THE DOWNFALL OF NAPOLEON IN 1815 LEFT BRITAIN IN UNCHALLENGED dominion over a large portion of the globe. France and indeed the whole continent of Europe was exhausted. A United Germany had not yet arisen and Italy still lay in fragments. Russia was withdrawing from Western Europe. The Spanish and Portuguese peoples were busy in their peninsula and in their tropical possessions overseas. In the following decades revolution and civil commotion smote many of the Powers of Europe, and new nations were born. Britain alone escaped almost unscathed from these years of unrest. There was an unparalleled expansion of the English-speaking peoples both by birth and emigration.

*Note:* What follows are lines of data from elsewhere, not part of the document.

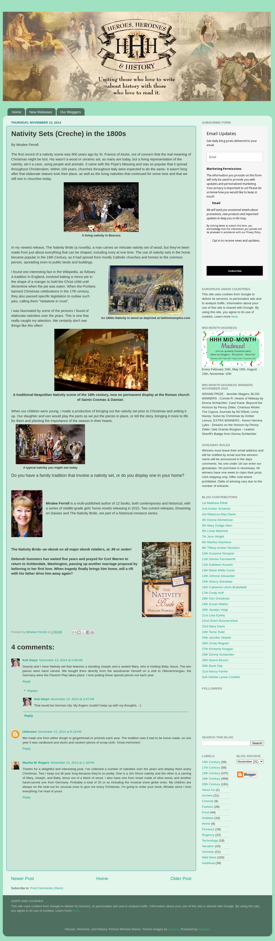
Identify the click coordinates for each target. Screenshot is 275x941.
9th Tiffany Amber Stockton (221, 548)
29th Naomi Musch (215, 660)
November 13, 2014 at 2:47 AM (72, 699)
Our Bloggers (70, 112)
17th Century (211, 767)
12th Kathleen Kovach (217, 564)
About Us (208, 790)
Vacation (208, 846)
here (234, 316)
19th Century (211, 778)
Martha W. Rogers (35, 762)
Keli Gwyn (30, 660)
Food (205, 812)
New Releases (41, 112)
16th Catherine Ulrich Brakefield (224, 587)
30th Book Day (212, 666)
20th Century (211, 784)
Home (16, 112)
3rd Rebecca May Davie (219, 514)
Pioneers (208, 829)
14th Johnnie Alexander (218, 576)
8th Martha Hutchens (216, 542)
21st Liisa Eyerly (213, 615)
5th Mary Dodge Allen (217, 525)
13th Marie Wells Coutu (218, 570)
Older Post (181, 878)
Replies (32, 691)
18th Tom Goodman (216, 598)
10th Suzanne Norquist (218, 553)
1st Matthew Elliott (215, 503)
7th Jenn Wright (213, 536)
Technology (210, 840)
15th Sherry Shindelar (217, 581)
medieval (208, 863)
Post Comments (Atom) (46, 888)
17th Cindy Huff (213, 593)
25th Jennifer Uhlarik (216, 637)
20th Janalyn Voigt (215, 609)
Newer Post (22, 878)
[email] (235, 157)
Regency (208, 835)
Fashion (207, 806)
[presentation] (231, 255)
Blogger (203, 929)
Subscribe (235, 271)
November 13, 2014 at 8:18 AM (60, 731)
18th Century (211, 773)
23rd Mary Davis (213, 626)
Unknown (29, 731)
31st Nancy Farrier (215, 671)
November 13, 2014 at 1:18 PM (72, 762)
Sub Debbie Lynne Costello (221, 677)
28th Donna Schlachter (218, 654)
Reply (26, 681)
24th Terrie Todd (213, 632)
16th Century (211, 762)
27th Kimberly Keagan (217, 649)
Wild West (209, 857)
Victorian (208, 852)
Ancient (207, 795)
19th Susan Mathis (215, 604)
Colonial (207, 801)
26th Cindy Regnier (215, 643)
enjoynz (173, 929)
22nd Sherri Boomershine (220, 620)
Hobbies (208, 818)
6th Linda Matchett (215, 531)
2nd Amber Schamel (216, 508)
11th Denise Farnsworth (218, 559)
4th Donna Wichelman (217, 520)
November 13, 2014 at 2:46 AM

The break between Britain and America made by the American Revolution was neither complete nor final. Intercourse continued and grew across the Atlantic. While America devoted her energies to the settlement of half of the North American continent, Britain began to occupy and develop many vacant portions of the globe. The Royal Navy maintained an impartial rule over the oceans which shielded both communities from the rivalry and interference of the Old World.

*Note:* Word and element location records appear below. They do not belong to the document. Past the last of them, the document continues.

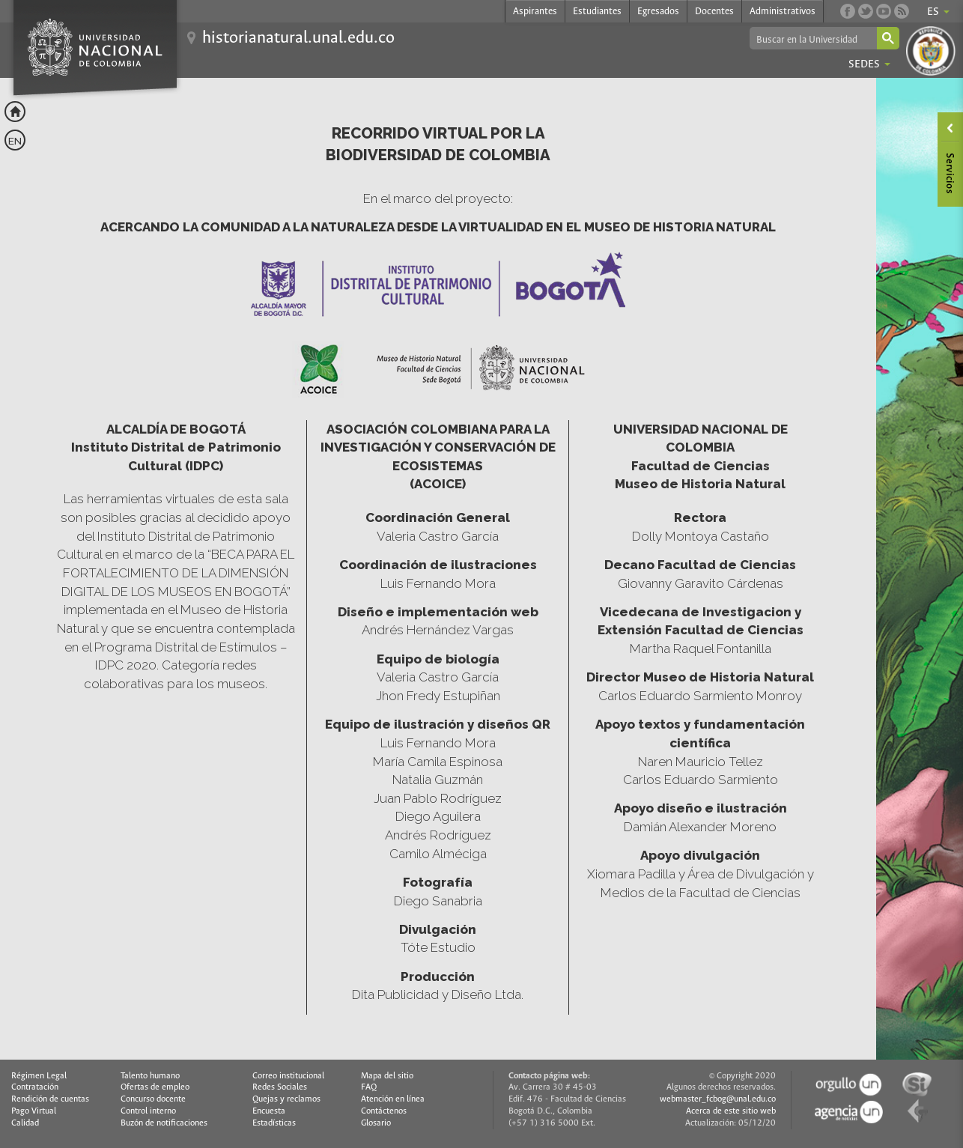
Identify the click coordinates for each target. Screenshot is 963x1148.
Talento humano (150, 1076)
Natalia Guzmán (437, 779)
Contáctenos (384, 1111)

The colonisation of Australia and New Zealand, and the acquisition of South Africa in the decline of Holland, created the new and wider British Empire still based upon sea-power and comprising a fifth of the human race, over which Queen Victoria, in the longest reign of British history, presided. In this period moral issues arising from Christian ethics became prominent. The slave trade, from which Britain had so shamelessly profited in the past, was suppressed by the Royal Navy. By a terrible internal struggle, at the cost of nearly a million lives, slavery was extirpated from the United States; above all, the Union was preserved.



The nineteenth century was a period of purposeful, progressive, enlightened, tolerant civilisation. The stir in the world arising from the French Revolution, added to the Industrial Revolution unleashed by the steam-engine and many key-inventions, led inexorably to the democratic age. The franchise was extended steadily in all the Western States of Europe, as it had been in America, until it became practically universal. The aristocracy, who had guided for centuries the advance of Britain, was merged in the rising mass of the nation. In the United States the Party system and the Money Power, which knew no class distinctions, preserved the structure of society during the economic development of the American continent.

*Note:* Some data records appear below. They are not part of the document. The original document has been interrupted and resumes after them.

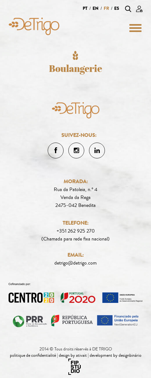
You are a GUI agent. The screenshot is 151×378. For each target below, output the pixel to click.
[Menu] (133, 28)
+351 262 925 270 (76, 230)
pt (85, 8)
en (96, 8)
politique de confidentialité (33, 355)
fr (106, 8)
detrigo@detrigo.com (75, 262)
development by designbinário (115, 355)
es (116, 8)
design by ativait (73, 355)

At the same time the new British Empire or Commonwealth of Nations was based upon Government by consent, and the voluntary association of autonomous states under the Crown. At the death of Queen Victoria it might well have been believed that the problems of past centuries were far on the highroad to gradual solution. But meanwhile in Europe the mighty strength of the Teutonic race, hitherto baffled by division or cramped in lingering medieval systems, began to assert itself with volcanic energy. In the struggle that ensued Great Britain and the United States were to fight for the first time side by side in a common cause.